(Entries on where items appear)
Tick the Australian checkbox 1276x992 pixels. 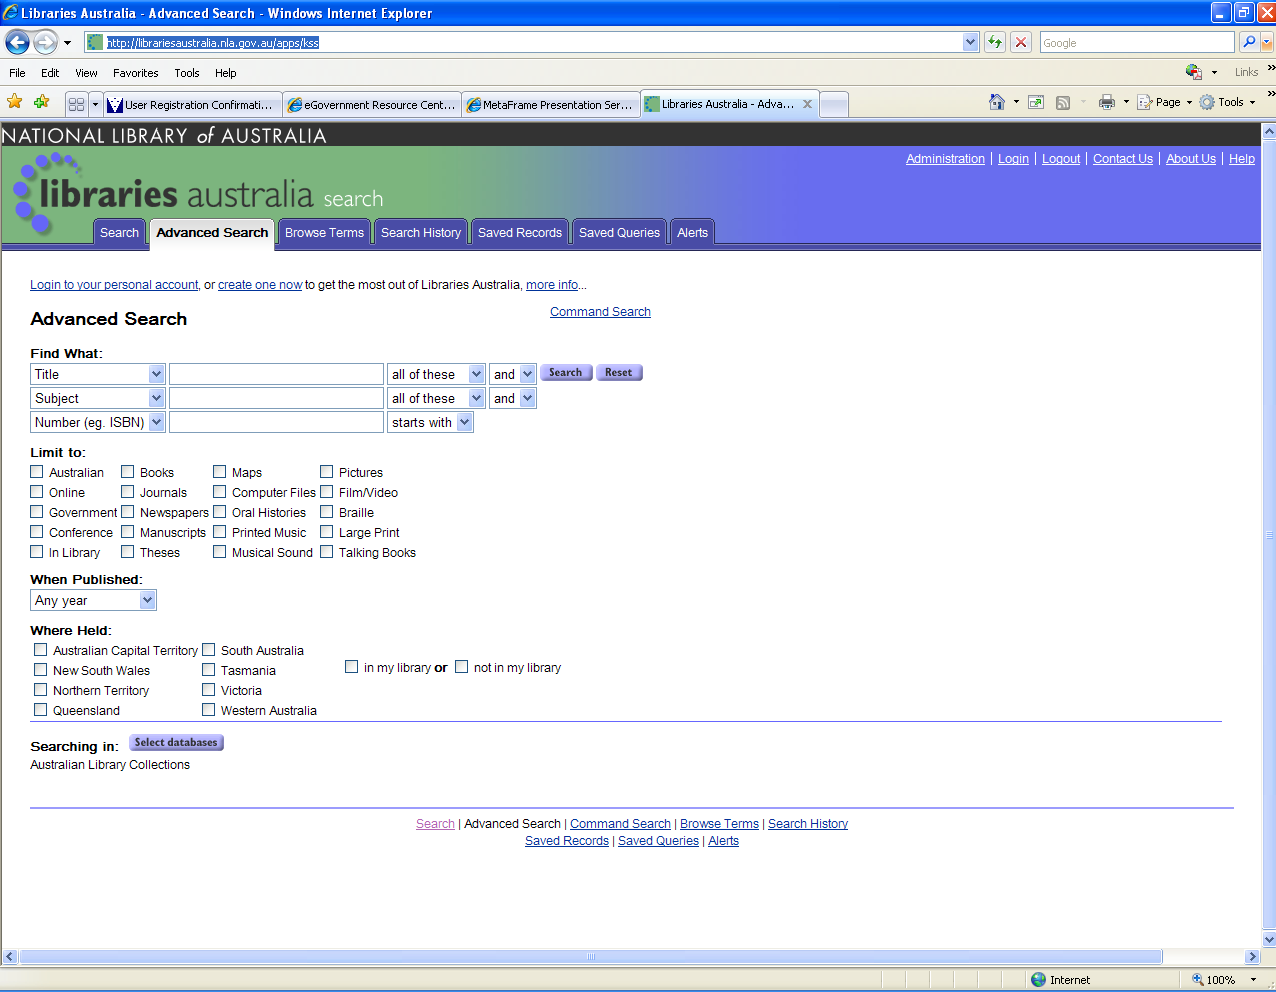37,472
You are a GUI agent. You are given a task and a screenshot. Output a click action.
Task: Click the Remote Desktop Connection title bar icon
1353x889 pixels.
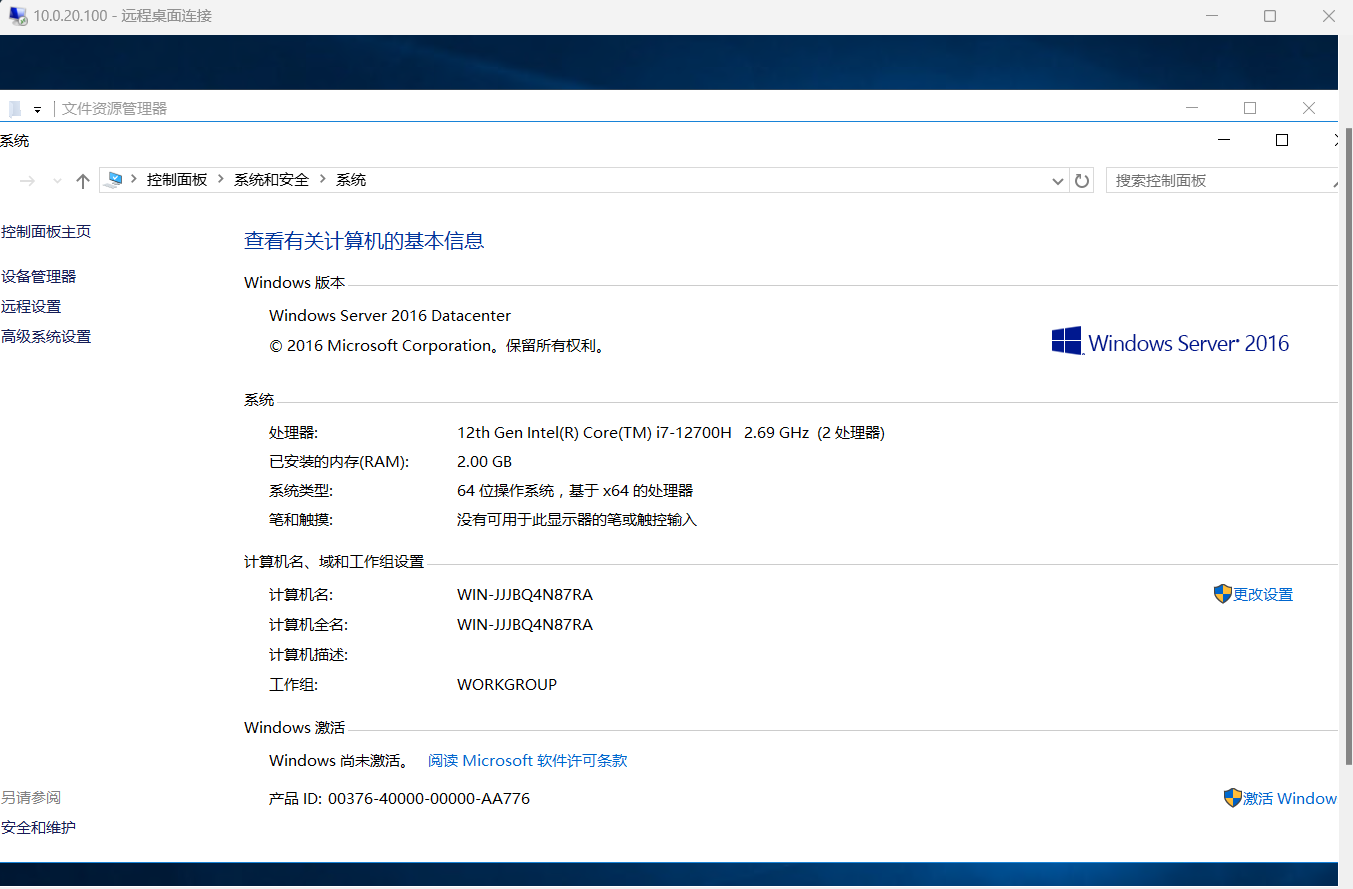click(x=18, y=16)
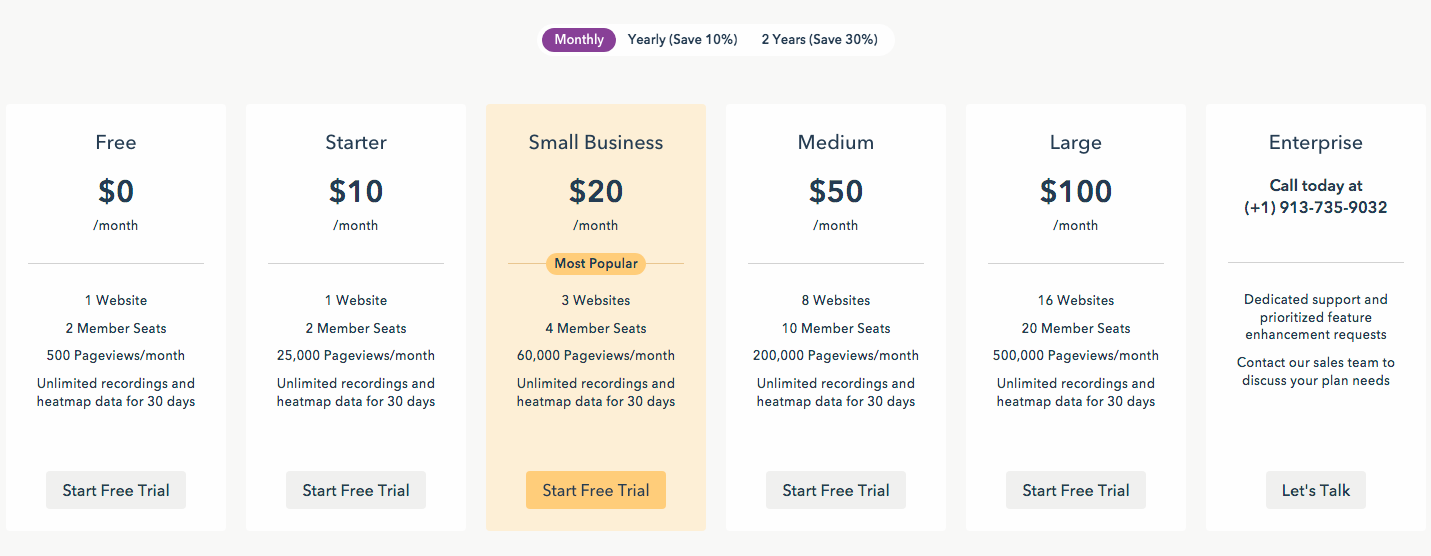Select the Small Business plan title

point(596,142)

◆ **Work to be completed**
Can you write out the items word for word, beginning at the line that contains "You are a GUI" and continuing through the end of the items? Leave the pictures out of your answer.

◆ **Correct output**
You are a GUI agent. You are given a task and a screenshot. Output a click action.
Task: Click the Remote Desktop Connection title bar icon
1353x889 pixels.
click(x=18, y=16)
Select the Small Business plan title

point(596,142)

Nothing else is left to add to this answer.